Als der Rat der EKD diese Position im September im Blick auf die Lage im Nord­irak bekräftigte, hat er damit eine ethische Grenze formuliert. Obwohl niemand weiß, ob diese Anstrengungen tatsächlich zum gewünschten Erfolg führen – wenn sie denn ergriffen werden. Niemand kennt auch die Risiken, die in einer möglichen Weitergabe von Waffen liegen.

Die Alternative? Die Alternative wäre, sich herauszuhalten, weil „Krieg nach Gottes Willen nicht sein soll“. Meine Frage ist dann aber: Wie können wir das mit der christlichen Ethik des Neuen Testaments, jederzeit für die Schwachen einzustehen, vereinbaren?

Aus diesem ethischen Dilemma kommt niemand heraus, ohne sich einzugestehen, dass jede mögliche Entscheidung über den Einsatz von Gewaltmitteln mit Schuld verbunden ist. Ich kann gut verstehen, wenn Christen grundsätzlich Nein zur Waffengewalt sagen. Aber persönlich finde ich: Wir müssen handeln.

Entschlossen Handeln im ethischen Dilemma

Zum Schutz der Flüchtlinge sind erst einmal wir alle gefordert, damit noch vor dem Einbruch des Winters geschützte Unterkünfte bereitgestellt werden können und genug Nahrungsmittel. Ihre Spende für die Diakonie Katastrophenhilfe hilft direkt den Flüchtlingen zu überleben (s. u.).

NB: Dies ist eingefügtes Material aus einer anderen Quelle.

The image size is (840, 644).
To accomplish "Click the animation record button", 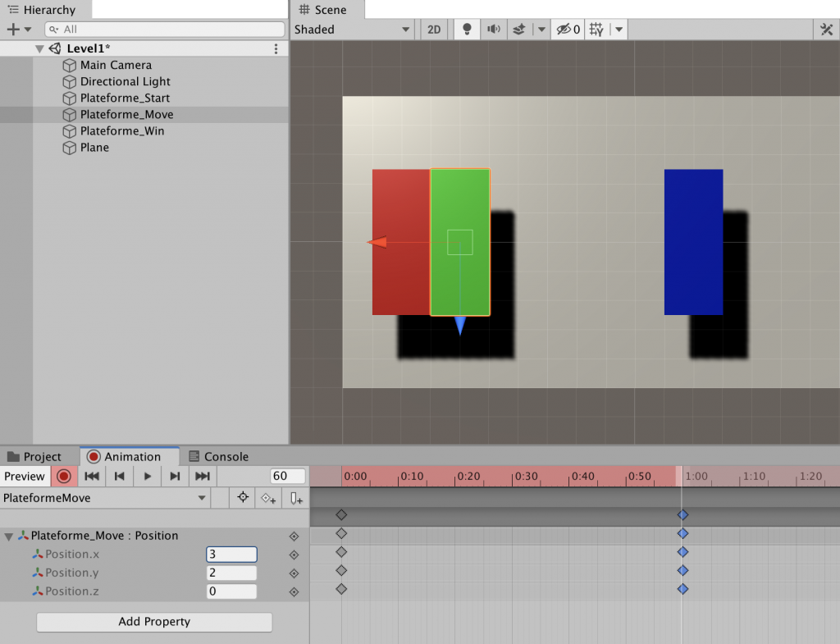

Man muss leider sagen: Nach Ende des Irakkrieges 2003 wurde nicht entschlossen genug am Aufbau innerstaatlicher Strukturen gearbeitet, die alle Volksgruppen und Religionen verlässlich beteiligen und so ein friedliches Zusammenleben ermöglichen. Es ist der Weltgemeinschaft  – über den Sicherheitsrat der Vereinten Nationen – auch nicht gelungen, den Grund für ein Ende der Macht des syrischen Diktators Assad zu legen.

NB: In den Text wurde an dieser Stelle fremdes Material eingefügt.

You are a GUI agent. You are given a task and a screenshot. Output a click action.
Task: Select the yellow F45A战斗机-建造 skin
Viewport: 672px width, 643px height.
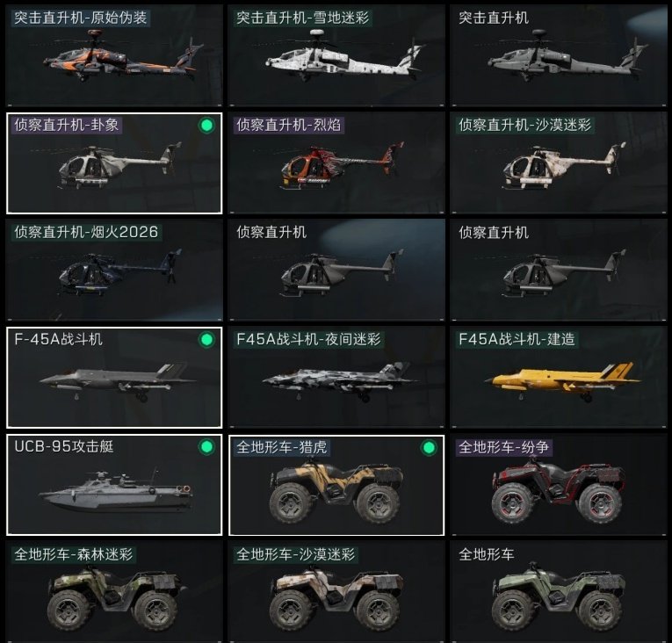559,377
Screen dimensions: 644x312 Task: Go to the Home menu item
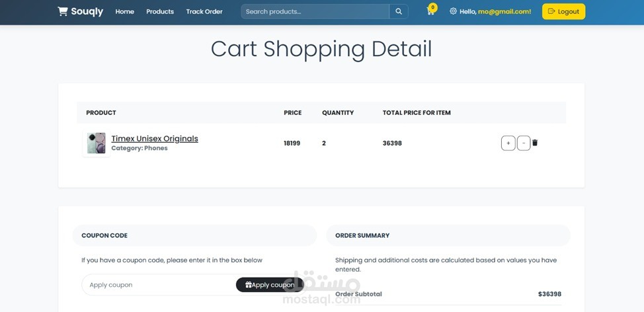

Wer Gewalt beenden will, der muss das Gewaltmonopol der Ver­einten Nationen bejahen und stärken. Und dann auch die Mittel zu seiner Durch­setzung geben, wie wir auch der Polizei die Mittel geben, um friedliches Zusammen-
leben zu schützen.

Wer kriegerische Gewalt beenden will, muss in dem ethischen Dilemma, in das uns die fortgesetzte Gewalt zwingt, entschlossen handeln, muss seine Schuld an­nehmen und bekennen und um Vergebung bitten. Nichtstun angesichts der ­brutalen Gewalt befreit niemanden von uns aus diesem Dilemma.